The Shortened Muscle Syndrome
The paraspinal muscles, when shortened, draw two adjacent vertebrae closer together, which narrows the intervertebral space and foramen (Figure 9-7). The results are a bulging disk and a compressed nerve root. A vicious circle is gradually built up: shortened muscles cause compressed nerve roots (radiculopathy), and compressed nerve roots lead to further muscle shortening.4
Figure 9-7 Shortened paraspinal muscles across an intervertebral space compress the disk and nerve root.
(From Filshie J, White A: Medical acupuncture: a Western scientific approach, Edinburgh, 1998, Churchill Livingstone.)

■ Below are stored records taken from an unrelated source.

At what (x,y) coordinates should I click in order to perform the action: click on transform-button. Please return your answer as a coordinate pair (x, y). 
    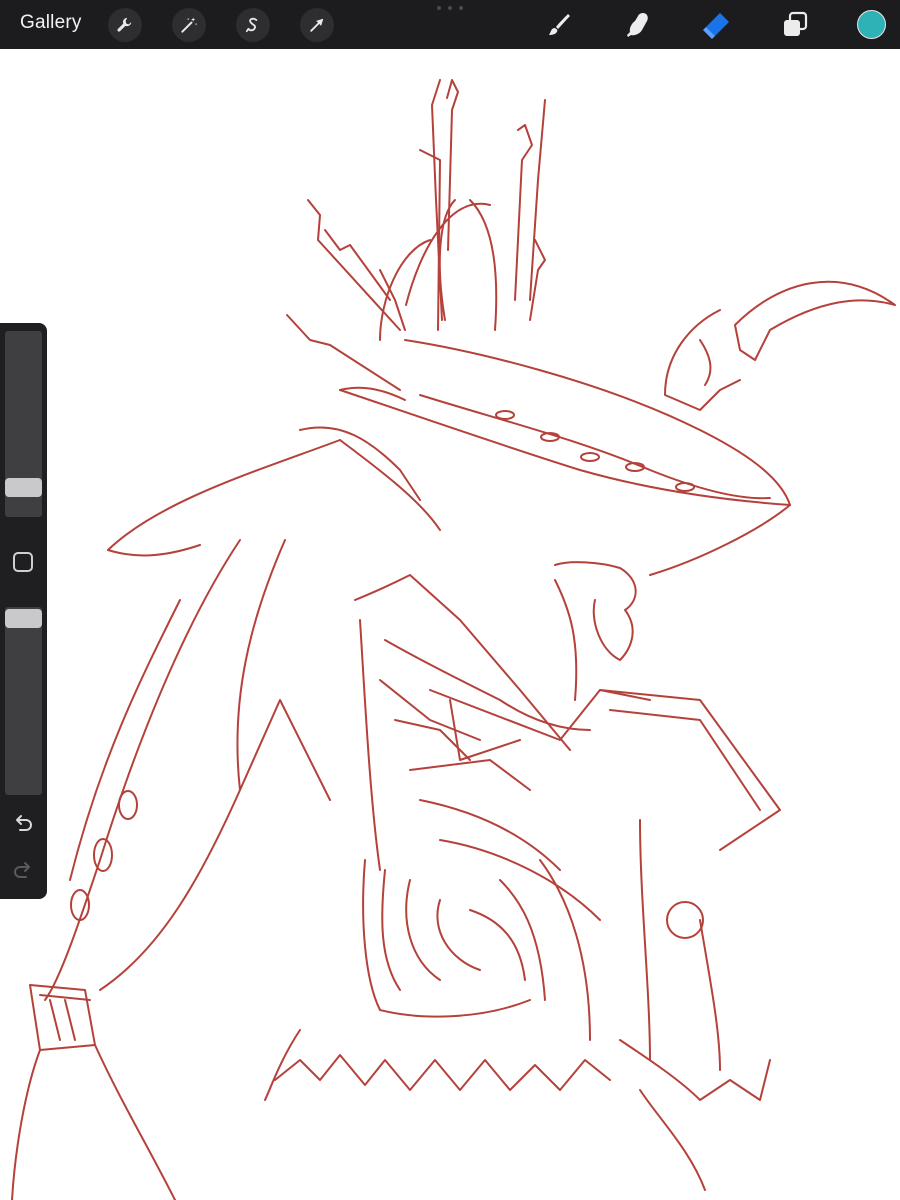
    Looking at the image, I should click on (317, 25).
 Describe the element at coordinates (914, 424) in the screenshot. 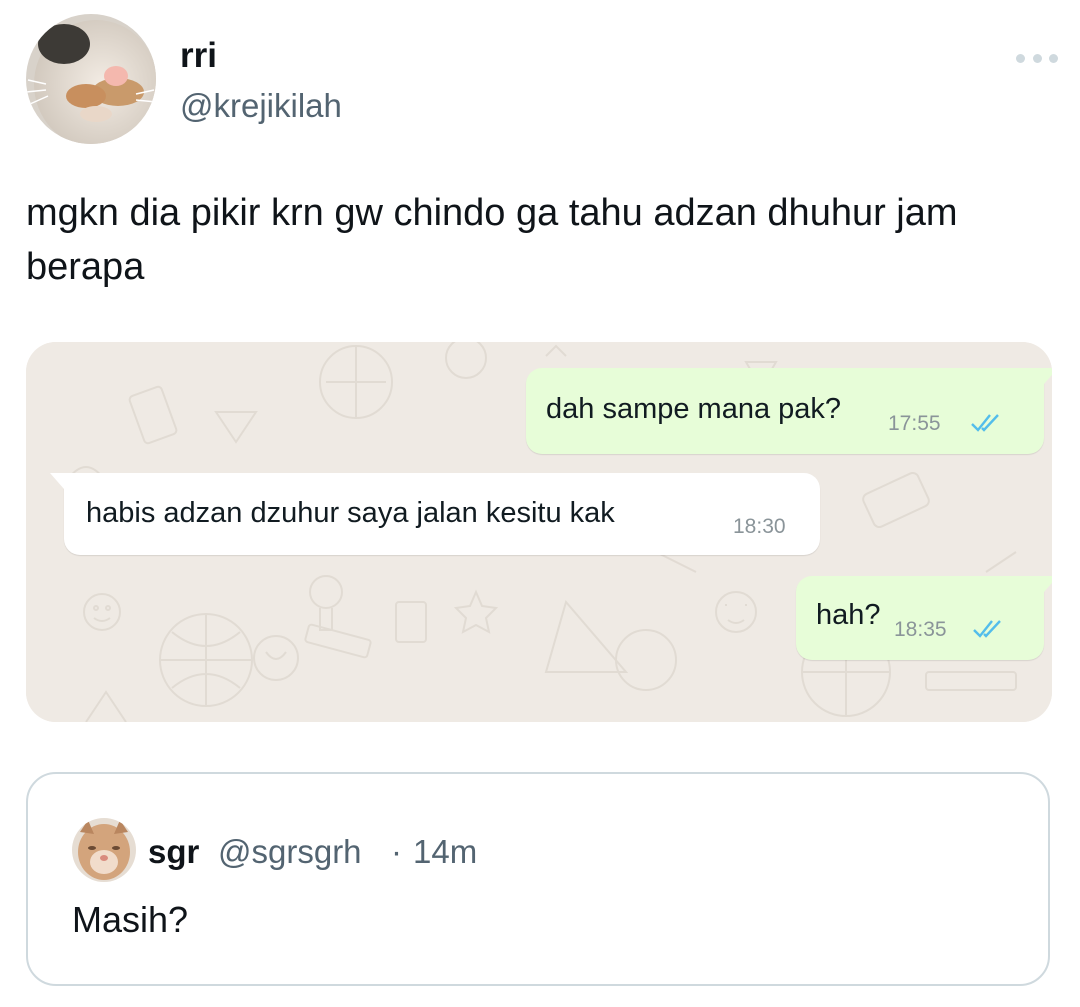

I see `message-time: 17:55` at that location.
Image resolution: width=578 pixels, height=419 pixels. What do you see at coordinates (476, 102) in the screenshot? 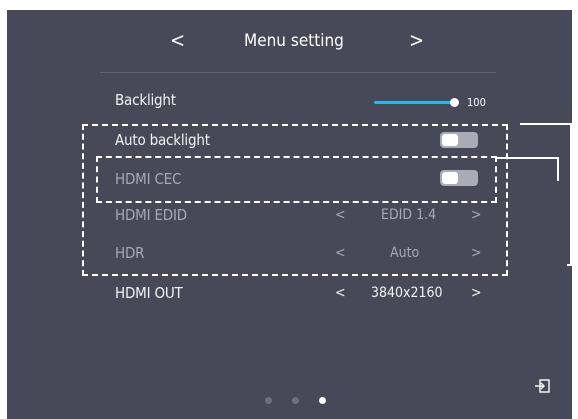
I see `backlight-value: 100` at bounding box center [476, 102].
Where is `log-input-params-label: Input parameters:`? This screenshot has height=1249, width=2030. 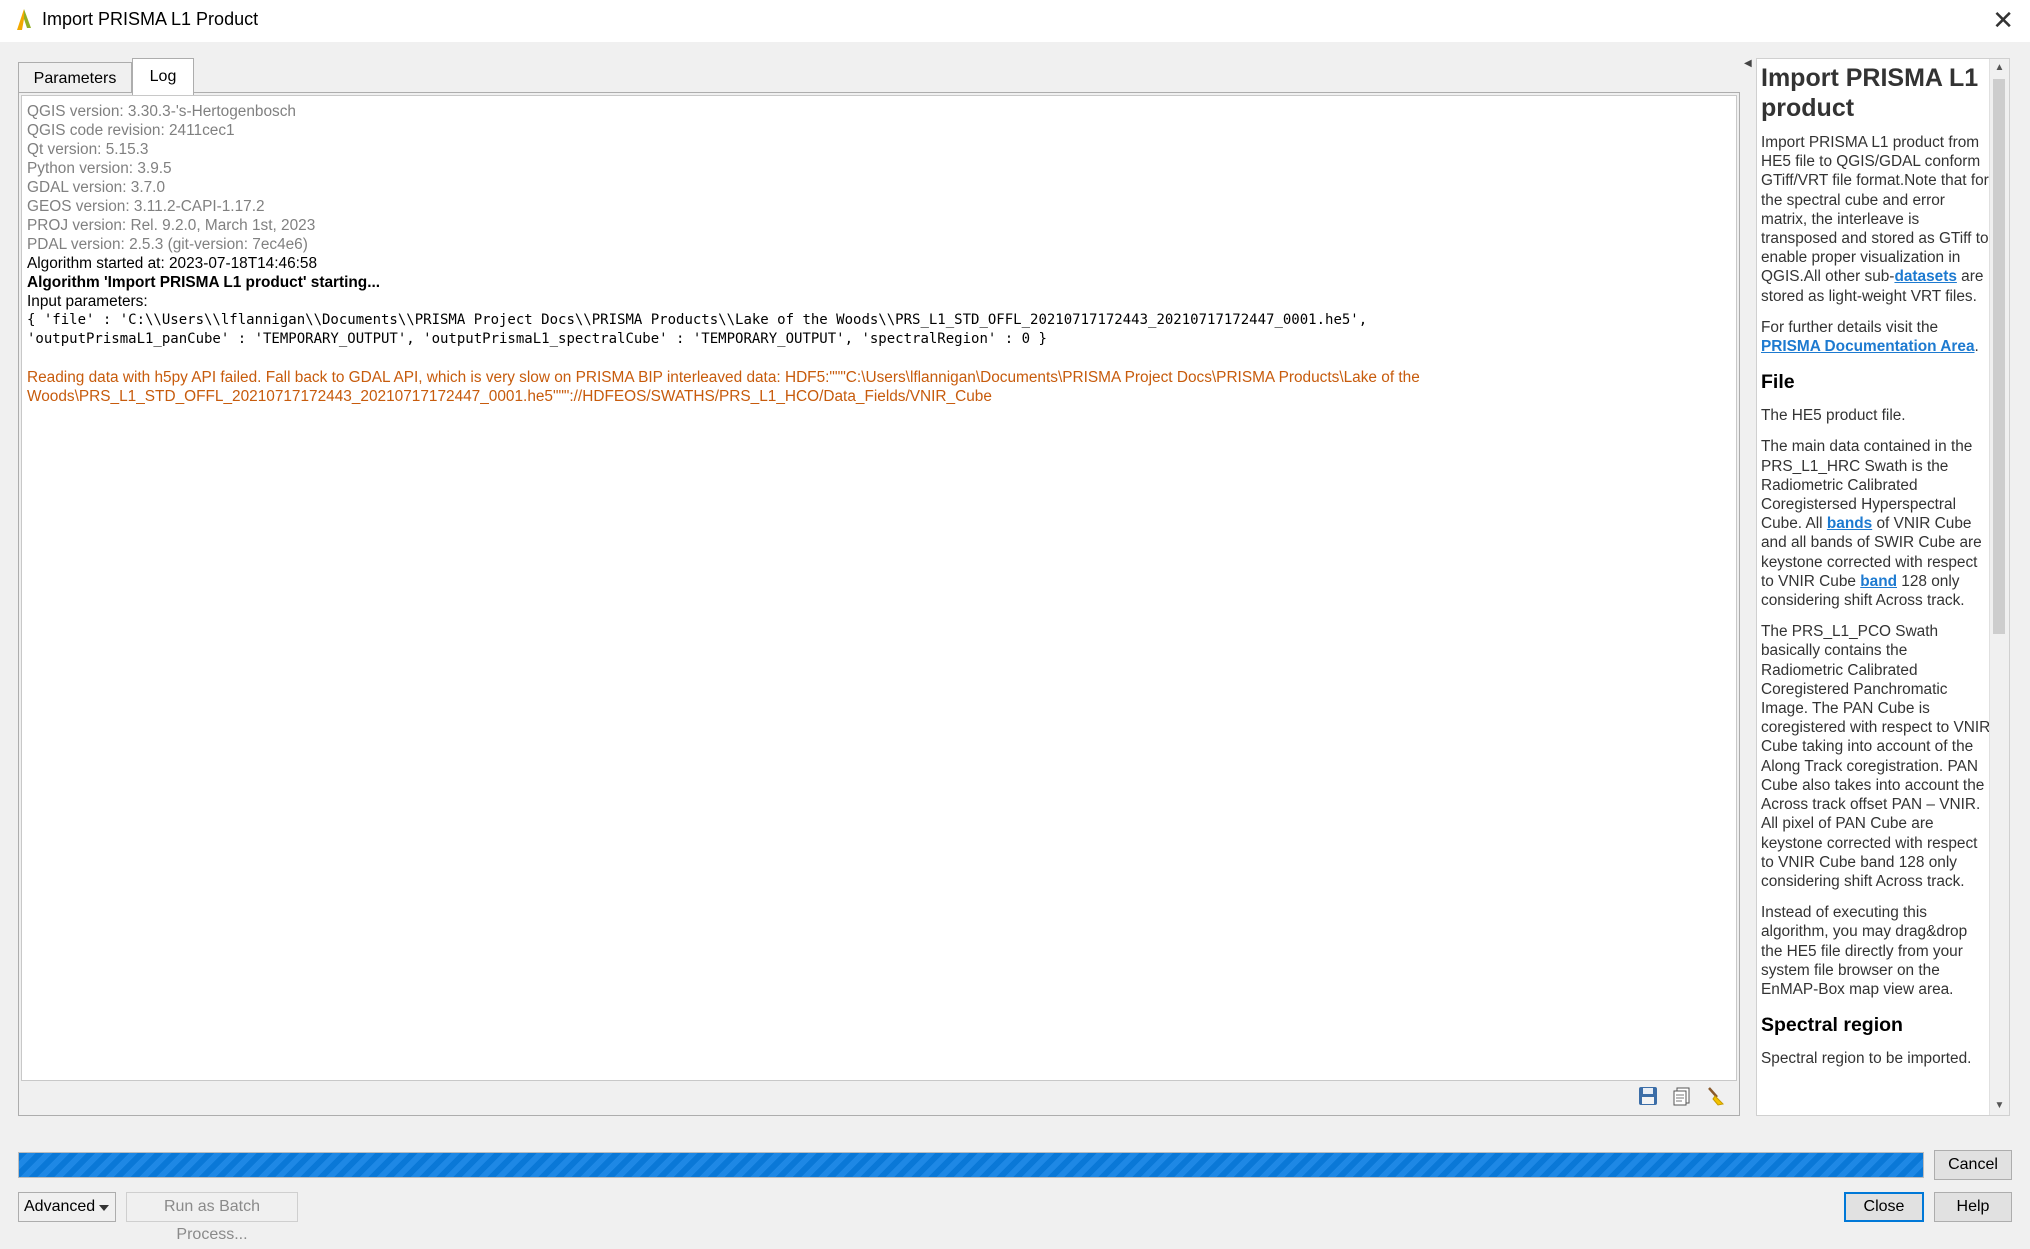
log-input-params-label: Input parameters: is located at coordinates (88, 302).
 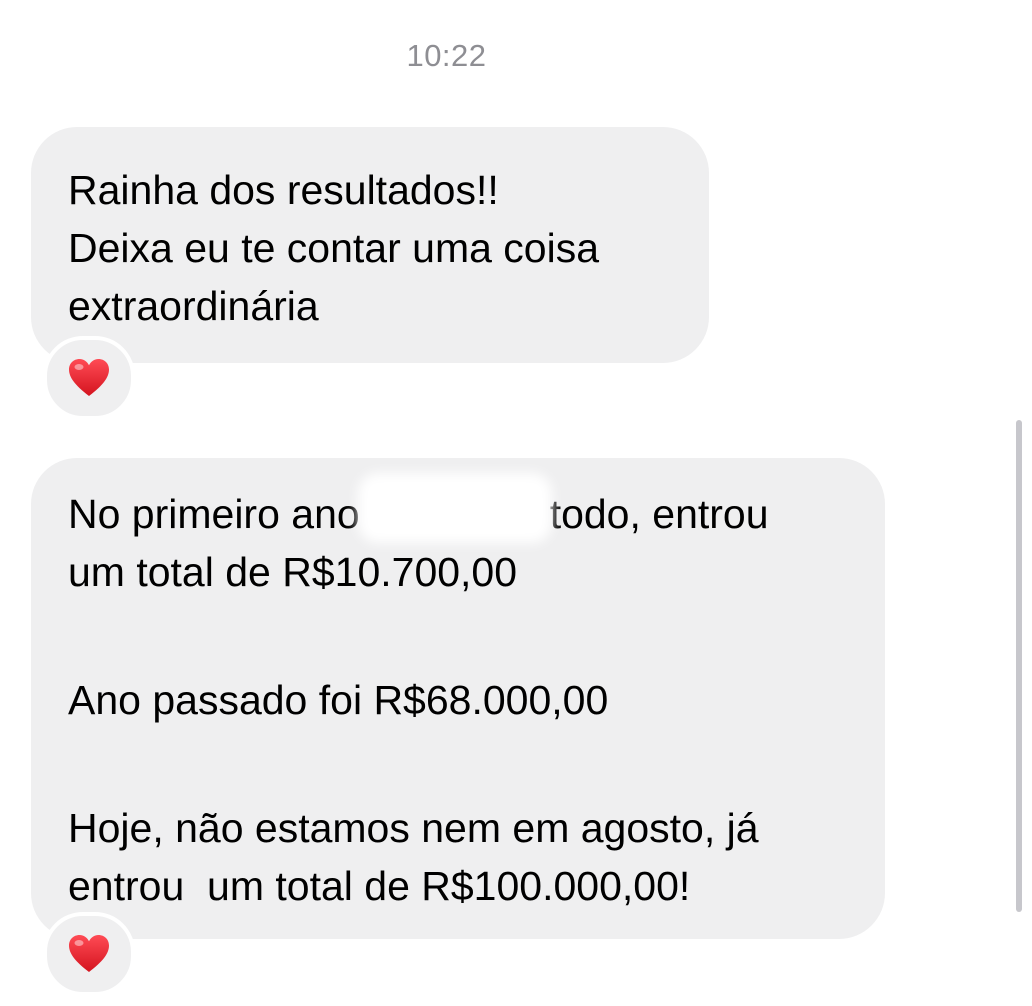 What do you see at coordinates (414, 828) in the screenshot?
I see `message-line: Hoje, não estamos nem em agosto, já` at bounding box center [414, 828].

Acupuncture treatments can break this vicious circle by using needles to produce a minimal tissue injury, which stimulates the relaxation of muscle stress. The primary goal in the treatment of muscle shortening is relaxation of the affected muscle, and acupuncture needling achieves this goal more swiftly and precisely than any other medical modality. When a fine acupuncture needle pierces a muscle, it pushes aside tissue, disrupts the cell membrane, and inflicts a minute tissue injury, which mechanically creates a brief outburst of microcurrents (injury potentials). The microinjury that results from needling generates relatively longlasting currents that stimulate the mechanism of repair and regeneration of the affected tissue (see Chapter 3). Thus, acupuncture treatment eliminates the pathological condition responsible for muscle shortening. After treatment a patient feels either no pain or a significant alleviation of pain.
NERVE TISSUE
Injury to nerves leads either to an involuntary, intense contraction (spasm) of the muscles in the body, the blood vessels, and organs, or to weakness or paralysis of the muscles as a result of insufficient contraction. A spasm causes overstimulation of sensory nerves and undernourishment of muscles because the tightness constricts blood vessels and interrupts the mechanism of nourishment. Weak muscles can easily be overstretched and thus be susceptible to painful tissue damage because this pathological overstretching releases chemicals that irritate the muscles (Chapter 3). Some of the pathophysiologic conditions of the spinal cord are discussed below.
Spinal Stenosis
Lumbar spinal stenosis is defined as a condition involving any type of narrowing of the spinal canal, nerve root canal, or tunnels of intervertebral foramina.5 Spinal stenosis can be either congenital or acquired. Acquired stenosis may be due to degenerative conditions (spondylolisthesis, see below), failed medical procedures (postlaminectomy, postfusion, postchemonucleolysis), or posttraumatic injuries, or it may be secondary to disk herniation (see below). Narrowing can occur in one or several locations of the same vertebral segment or it can affect several segments. The canal space can be narrowed by pathological changes in the soft tissues, scar tissue, or bony tissue impingement (bone spurs). Severe stenosis results in nerve compression. Soft tissue encroachment or abnormal bone growth such as osteophyte formation reduces the size of the intervertebral foramen and causes foraminal stenosis.